Does anyone know any examples of judicial review?
Carlile  - applicant (MPs) invite Iranian dissident to the UK; she's been exiled from the UK. They apply to SS for this decision to be changed, he refuses. They apply to court for review of decision for incompatibility with Art 10 ECHR right to freedom of expression. Eventually appealed to Supreme Court, who accept that the right is engaged, and relevant, but the interference in this case was lawful because it was proportionate to the legitimate aim of protecting national security - the right wasn't engaged to a particularly high level, as it wasn't preventing the applicants from hearing the dissident speak at all, it was just a single limitation on the location of any conversation, and given she was domiciled in Europe, it was perfectly possible to exercise their Art 10 right without needing to be in the UK. Furthermore, it wasn't for the courts to interfere with the executive on matters like this, as the courts were neither constitutionally nor institutionally competent on the matter relative to the executive, the matter being primarily concerned with questions of public policy and defense.
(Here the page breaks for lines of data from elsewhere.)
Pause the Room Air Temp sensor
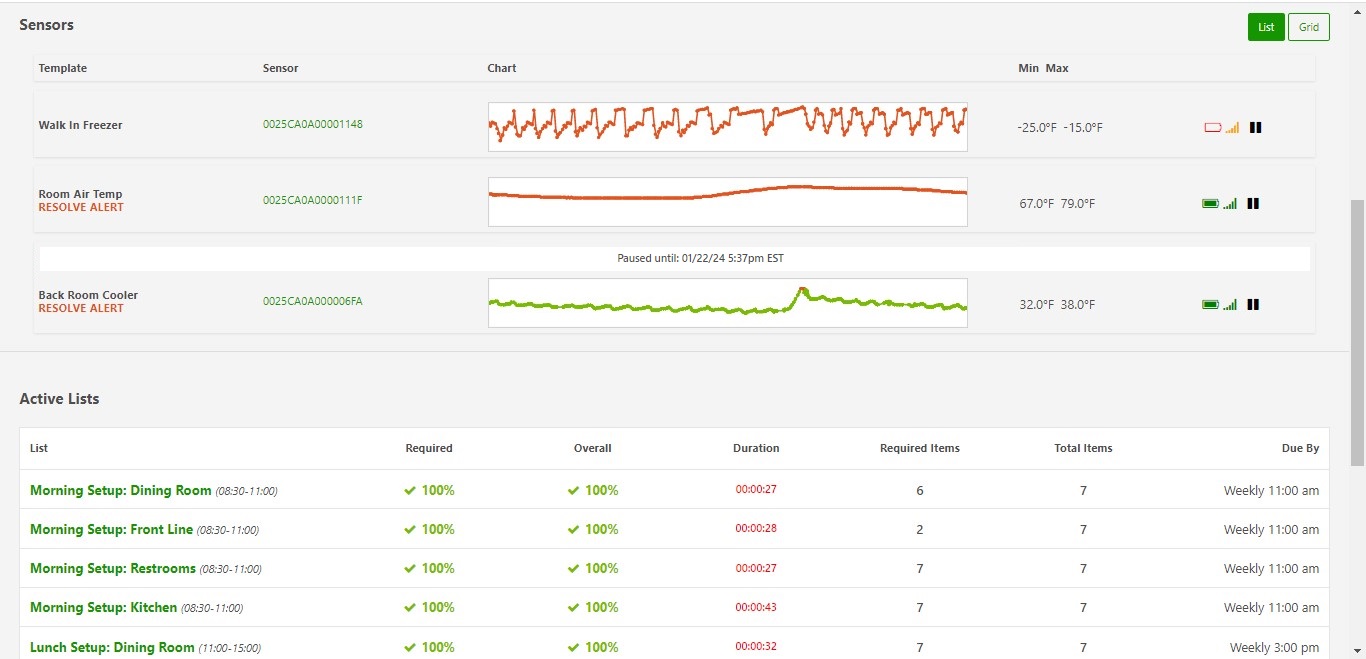Viewport: 1366px width, 659px height. tap(1253, 204)
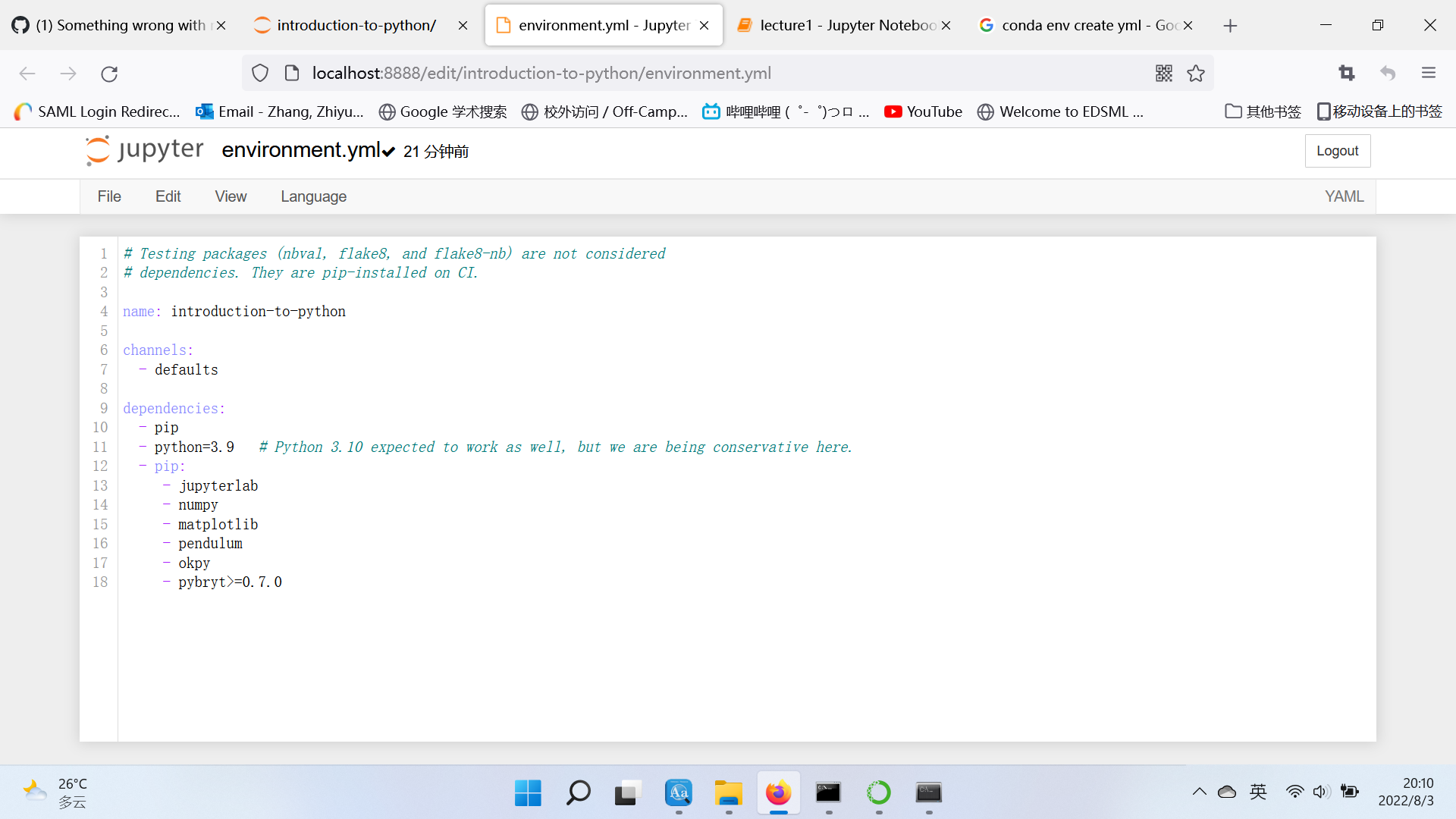Click line number 11 in the editor
Image resolution: width=1456 pixels, height=819 pixels.
point(100,447)
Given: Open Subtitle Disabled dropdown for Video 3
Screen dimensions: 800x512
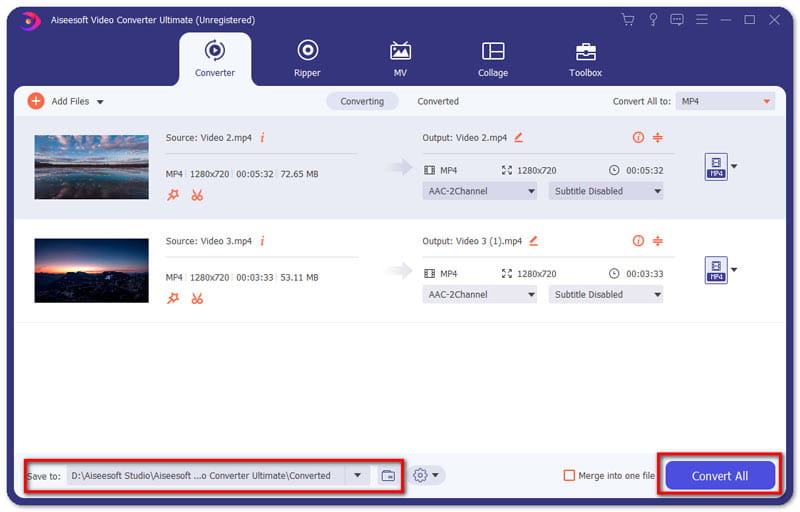Looking at the screenshot, I should point(606,295).
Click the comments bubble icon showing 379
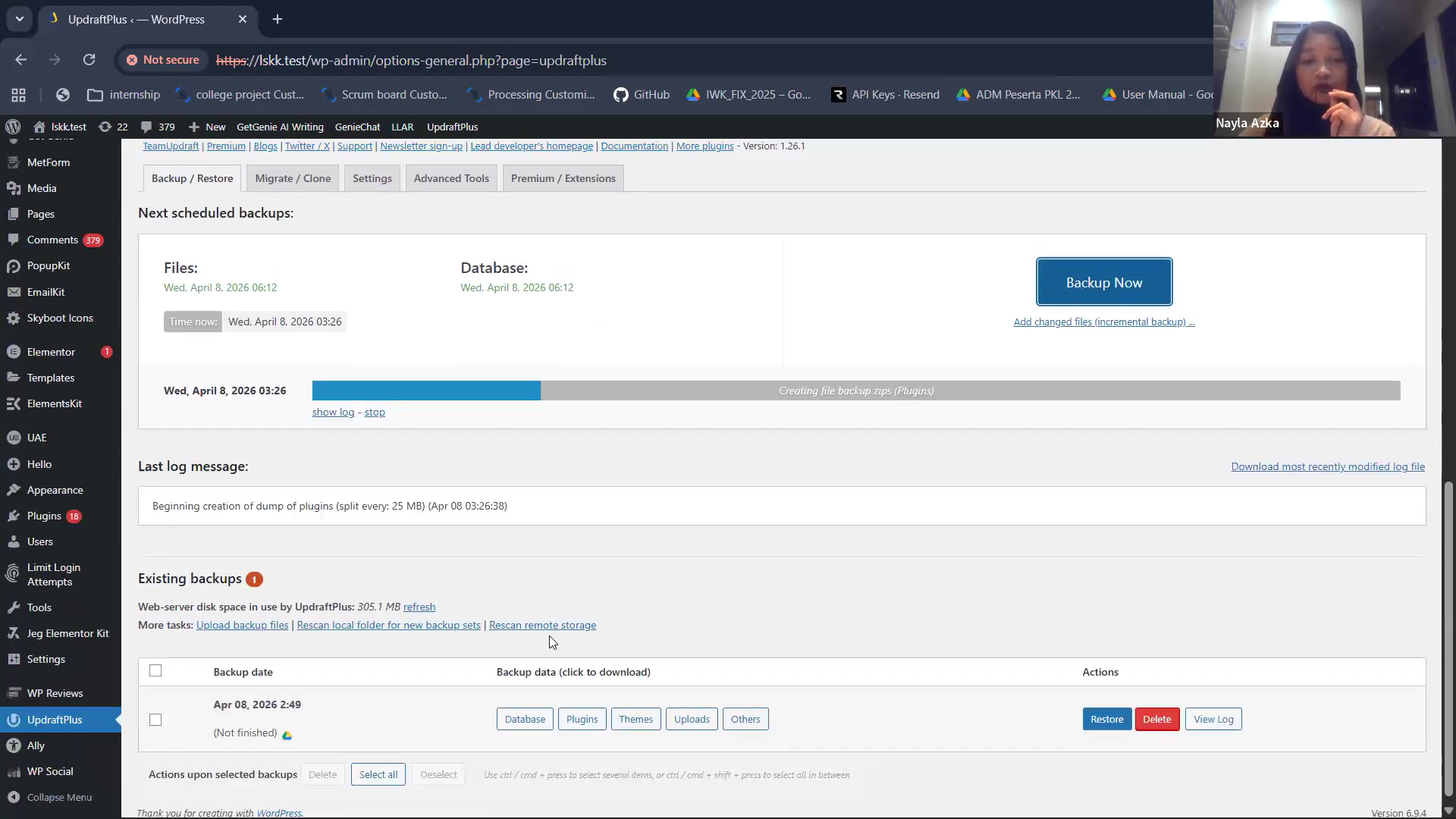Image resolution: width=1456 pixels, height=819 pixels. tap(157, 127)
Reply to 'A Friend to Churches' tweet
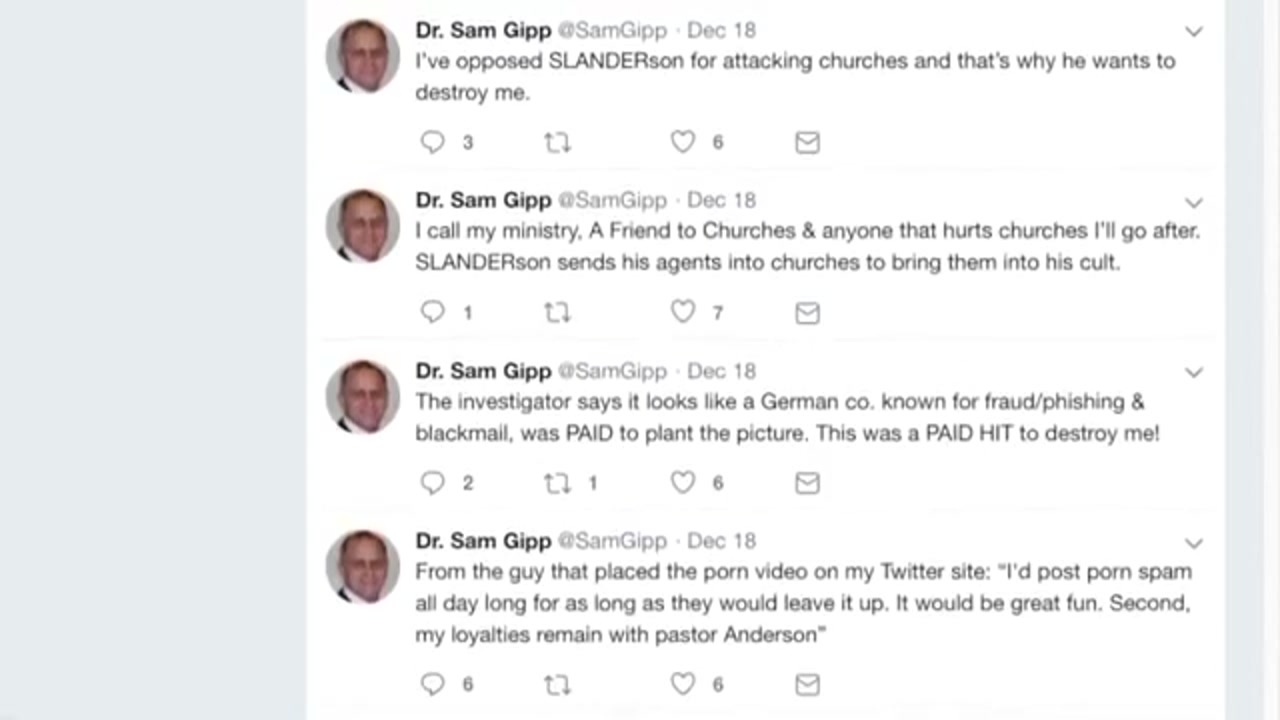This screenshot has width=1280, height=720. coord(432,312)
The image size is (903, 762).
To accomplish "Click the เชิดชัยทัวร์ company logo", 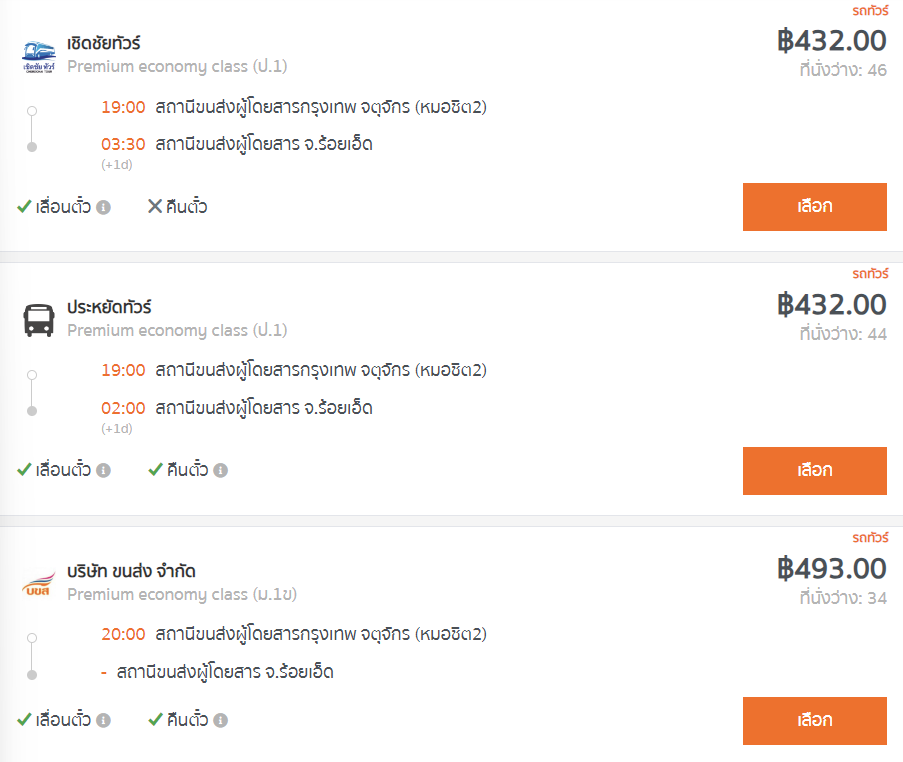I will (x=39, y=56).
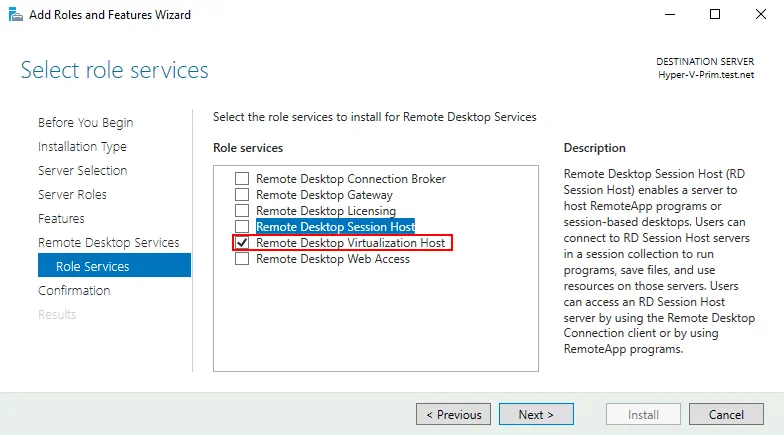Cancel the Add Roles wizard
Screen dimensions: 784x435
click(727, 415)
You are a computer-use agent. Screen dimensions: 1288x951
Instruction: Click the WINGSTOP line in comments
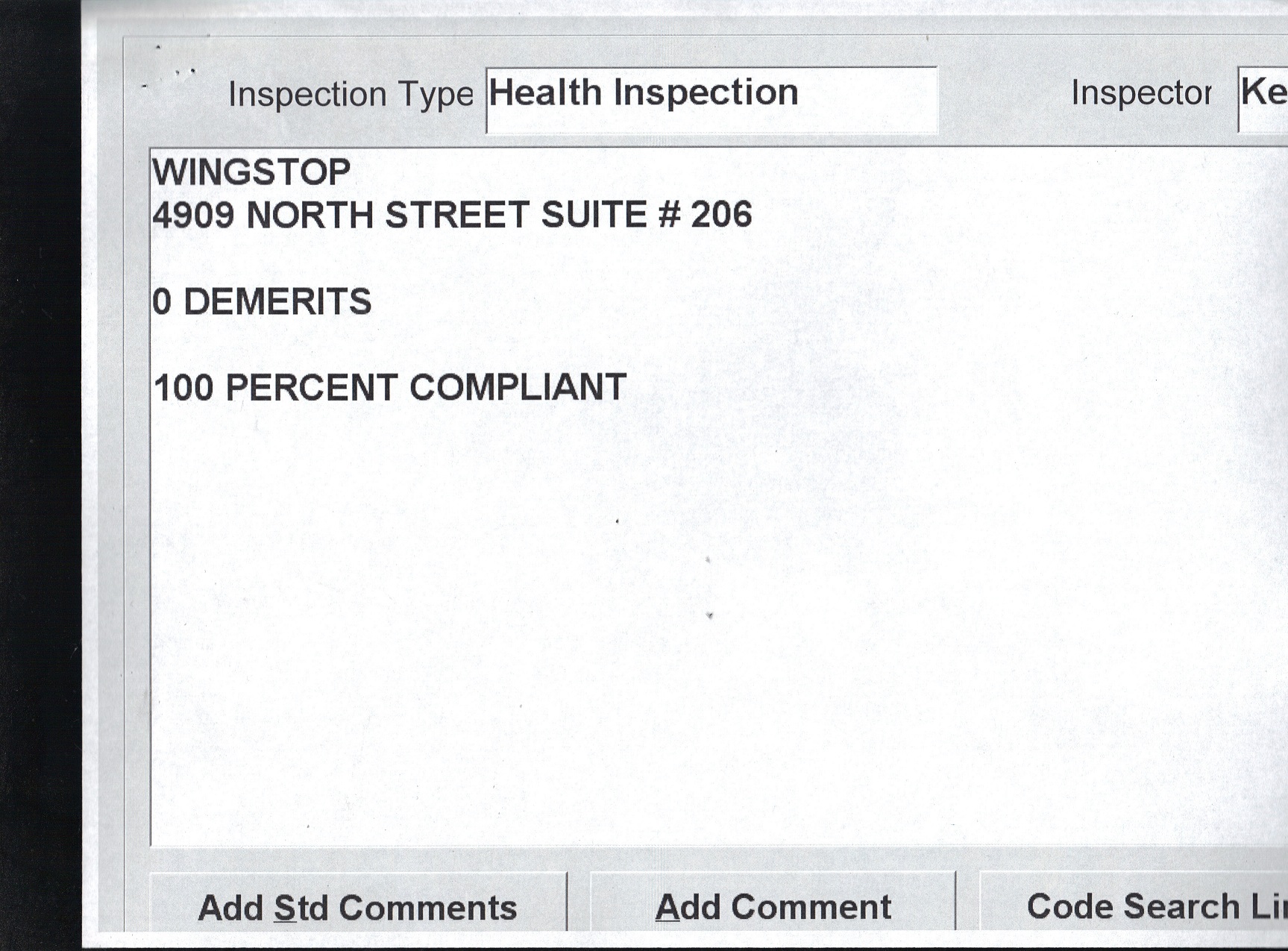coord(251,172)
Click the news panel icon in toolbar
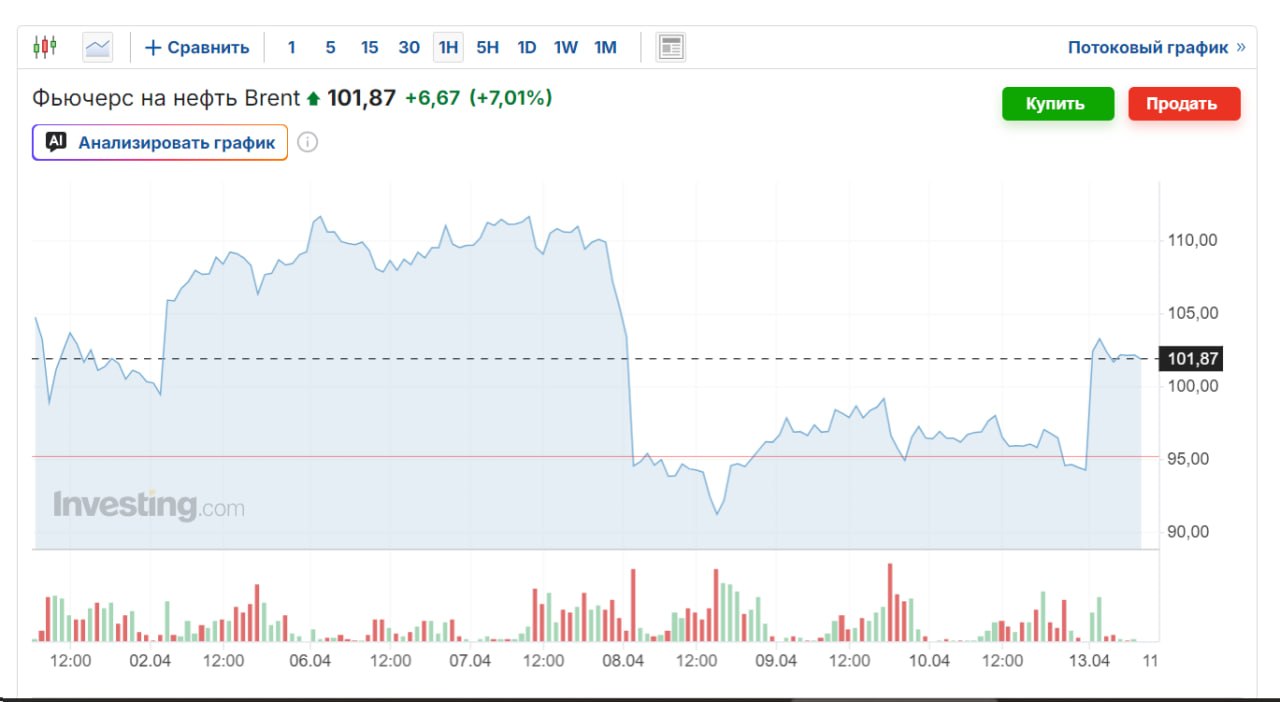The height and width of the screenshot is (702, 1280). 671,47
R (Cart) v Upper Tribunal  - the applicant had been refused leave to appeal against a decision of the First Tier Tribunal (tribunals are an alternative method of resolving disputes to courts) by the Upper Tribunal. The issue before the Supreme Court was first, whether the Tribunals, Courts and Enforcement Act 2007 had ousted their jurisdiction to review decisions of the Upper Tribunal entirely, and if not, on what conditions the courts were able to review for error of law. First, the court held that the jurisdiction of the court had not been ousted entirely - to do so would require clear statutory wording to that effect, and implication by the 'general effect' of the statute was insufficient. Secondly, however, the court held that jurisdiction to review decisions of the Upper Tribunal was limited based on a construction of the intended effect of the statute. The TCEA had been created based on the Leggatt Report, and although Parliament didn't go as far as the report did, and fully oust judicial review, they followed the general scheme and thrust of the report quite substantially. Therefore, instead of the court's usual jurisdiction (to review for any error of law), the review should be permissible only according to the standard of appeals to the Court of Appeal (when either the appeal raised an important point of practice or principle, or there were other compelling reasons for hearing the appeal).